Data strategy reimagined: Leveraging the power of MDM and the Data Maturity Compass™

Shri Salem
ZS Associates
Published in
7 min readJan 16, 2024

By: Willem Koenders and Shri Salem

Navigating the complex landscape of data management requires solutions that address the core needs of an organization. That’s why we’re excited to introduce our latest advancement in data strategy: the Data Maturity Compass™ (DMC), with a special emphasis on our new Master Data Management (MDM) module. It is critical to have a fact-based understanding of critical capabilities and key gaps to be able to design and launch a sequenced roadmap to achieve short-term ROI. Organizations that launch into MDM enhancement without having a quantified understanding of their ambitions and current state vs. target state capabilities structurally fail to implement a solution that delivers impact.

The remainder of this article explores how our DMC MDM assessment solution transforms the way organizations approach growing the maturity of their MDM capability in a way that results in the highest ROI.

Importance of MDM in overall data strategy

Before we outline how we can assess the maturity of your MDM capability, let’s unpack why we should do that.

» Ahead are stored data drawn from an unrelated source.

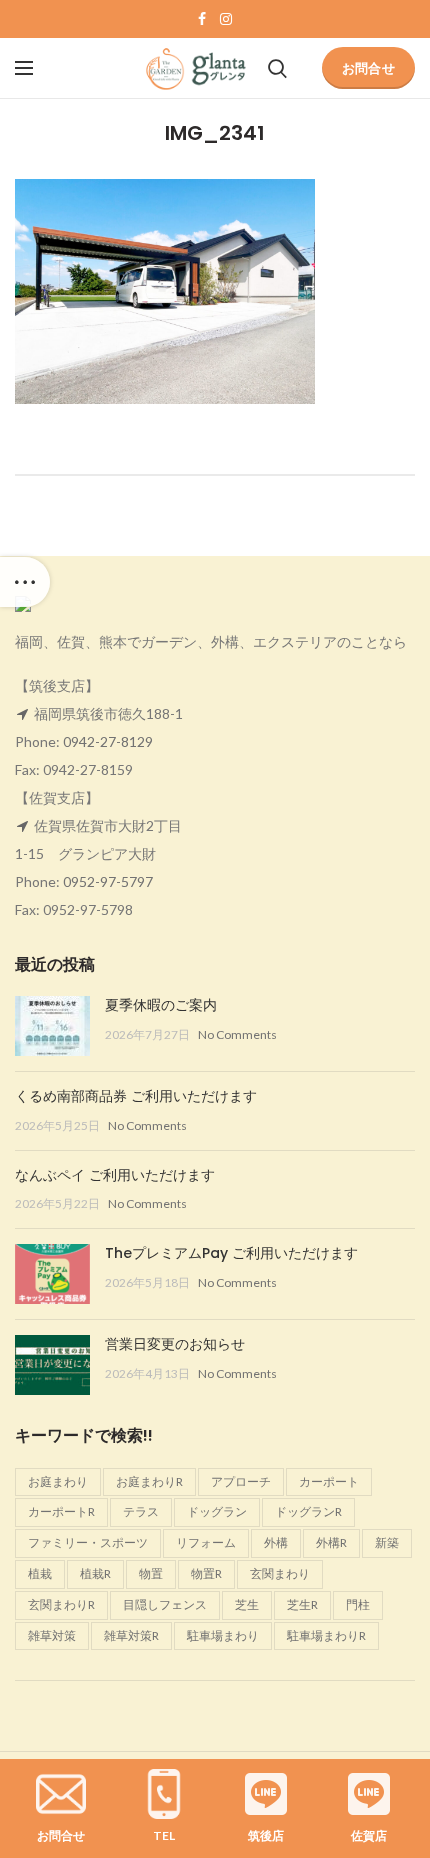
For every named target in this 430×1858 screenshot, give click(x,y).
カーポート (329, 1481)
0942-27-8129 (108, 741)
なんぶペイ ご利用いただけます (115, 1175)
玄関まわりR (61, 1604)
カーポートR (61, 1511)
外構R (331, 1542)
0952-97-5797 (108, 881)
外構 (276, 1542)
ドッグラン (217, 1511)
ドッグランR (308, 1511)
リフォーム (206, 1542)
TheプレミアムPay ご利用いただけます (231, 1253)
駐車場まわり (223, 1635)
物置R (206, 1573)
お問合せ (368, 68)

Figure 1 — Implementing an MDM solution of course directly raises maturity in the dimension of Reference and Master Data Management. However, if used strategically, it also increases maturity in other data management capabilities. Source: Revolutionizing data maturity assessments.

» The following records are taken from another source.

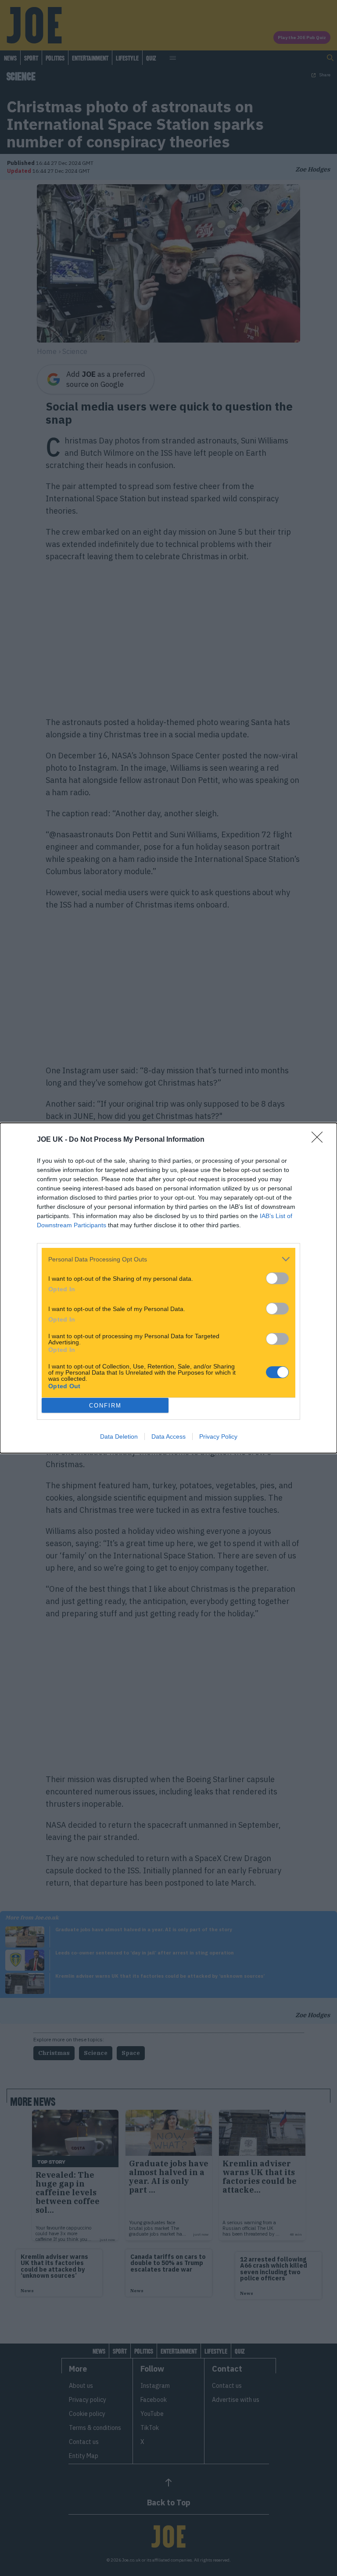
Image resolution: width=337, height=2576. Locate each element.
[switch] (277, 1278)
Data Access (168, 1436)
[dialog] (168, 1288)
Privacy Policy (218, 1436)
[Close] (320, 1140)
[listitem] (168, 1259)
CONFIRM (105, 1405)
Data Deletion (119, 1436)
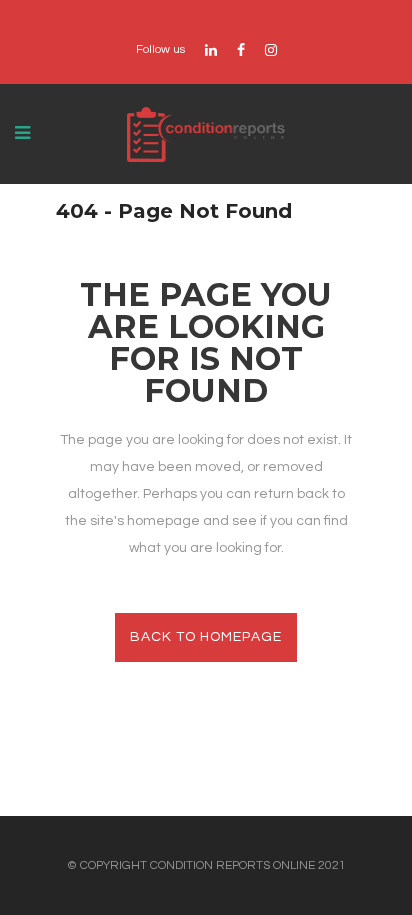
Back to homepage (206, 637)
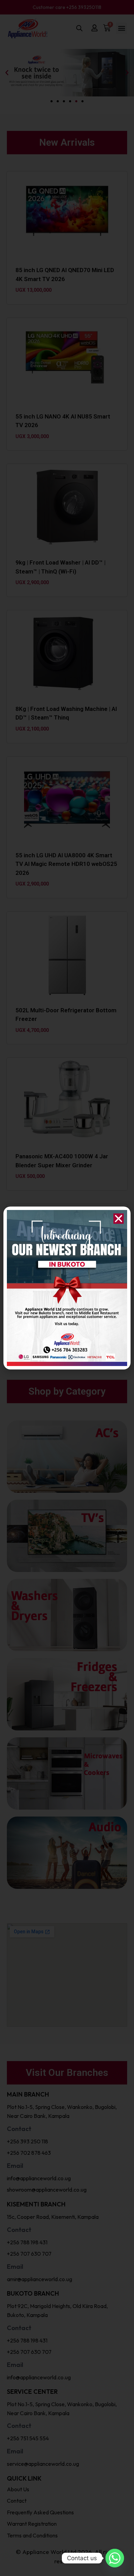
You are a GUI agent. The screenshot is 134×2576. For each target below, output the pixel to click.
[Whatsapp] (114, 2558)
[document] (67, 1288)
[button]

Master Data Management is a pivotal foundation for any organization embarking on its data governance journey. Implementing an MDM solution typically involves critical phases like strategy formulation, data governance framework development, data quality management, and continuous monitoring and maintenance. These steps are essential in establishing a strong governance framework, ensuring the accuracy and reliability of master data, and setting the stage for broader data management practices​​.

MDM’s significance extends beyond managing reference and master data; it strategically elevates overall data management capabilities. An effective MDM implementation drives value when it aligns with an overarching data strategy, establishing a reliable source of truth for critical business data. This alignment fosters a culture of data ownership and accountability, which is crucial in data governance. Furthermore, the integration of data from diverse sources under MDM fosters strong interoperability and integration practices, essential for seamless data operations across an organization​​.

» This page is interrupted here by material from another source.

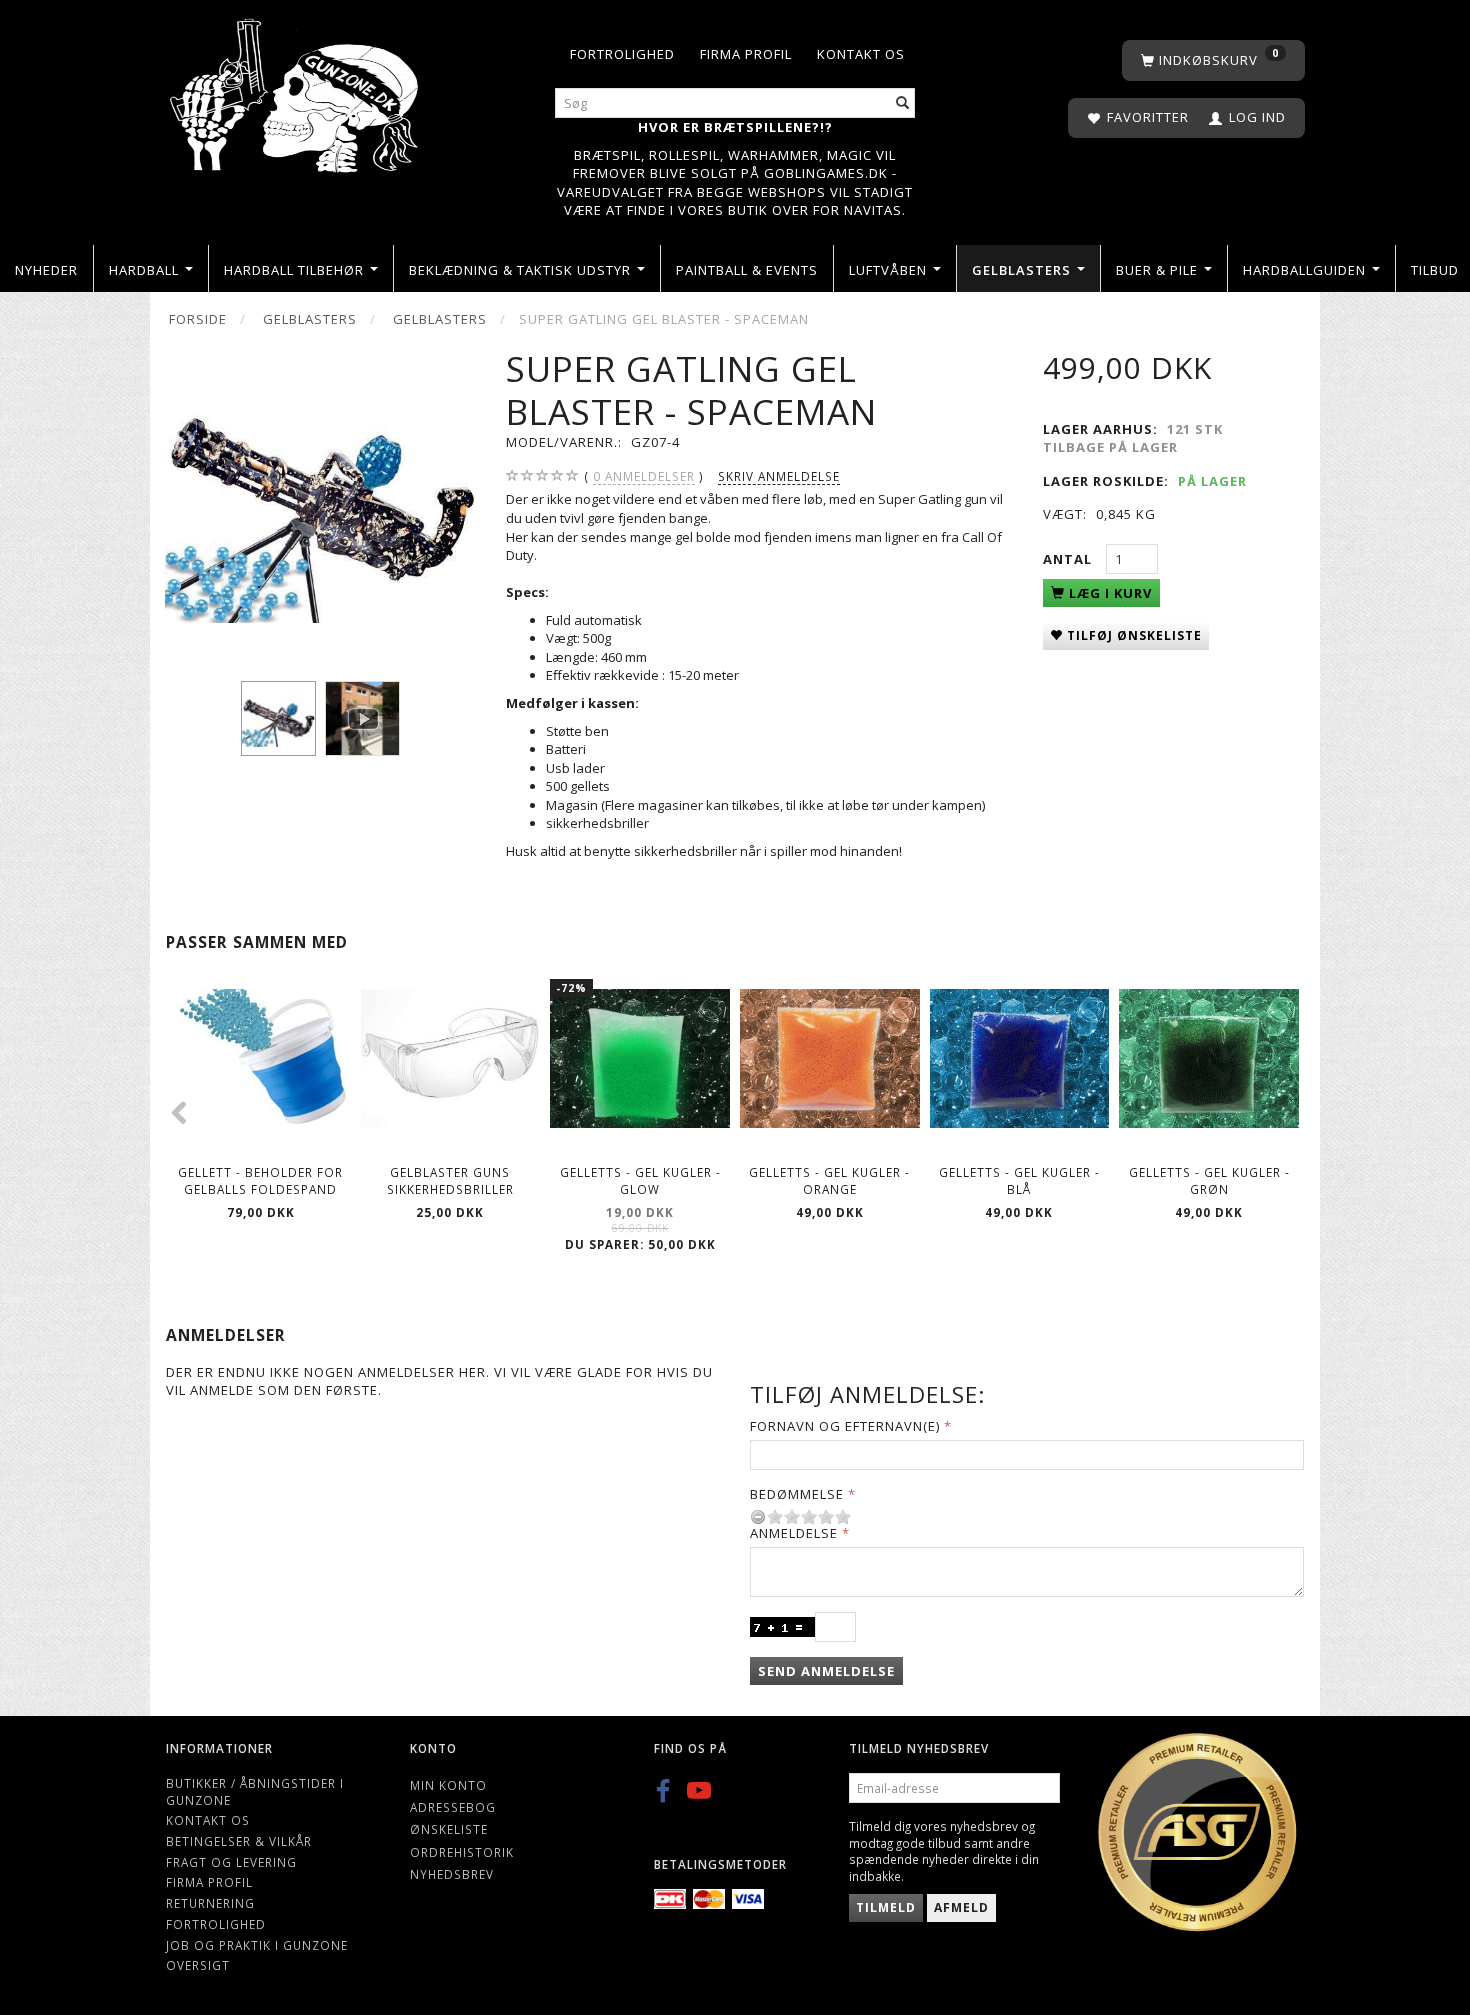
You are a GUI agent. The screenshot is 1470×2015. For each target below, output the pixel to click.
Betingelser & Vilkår (239, 1841)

Key to the MDM implementation is the focus on data quality, ensuring trust and adoption of the master data across the organization. This focus on quality establishes best practices and standards that can be applied to future data quality efforts. Additionally, robust data security measures are put in place during MDM implementation, setting a precedent for comprehensive data security across the organization. Thus, MDM not only enhances specific aspects of data management but also serves as a catalyst for an enterprise-wide data governance strategy.

MDM’s critical role in contextualizing data

MDM plays a crucial role in contextualizing and leveraging data across an organization. Master data refers to the core information that is essential for the operations of a business. This includes key data related to customers, products, vendors, employees, and other strategic areas. These data elements are used widely throughout various business processes and transactions, forming the backbone of an organization’s operational and analytical processes. Sound master data management is vital because it directly impacts the organization’s use cases and business processes, driving value through improved accuracy, consistency, and reliability of this essential data.

Picture from Unsplash by ThisisEngineering.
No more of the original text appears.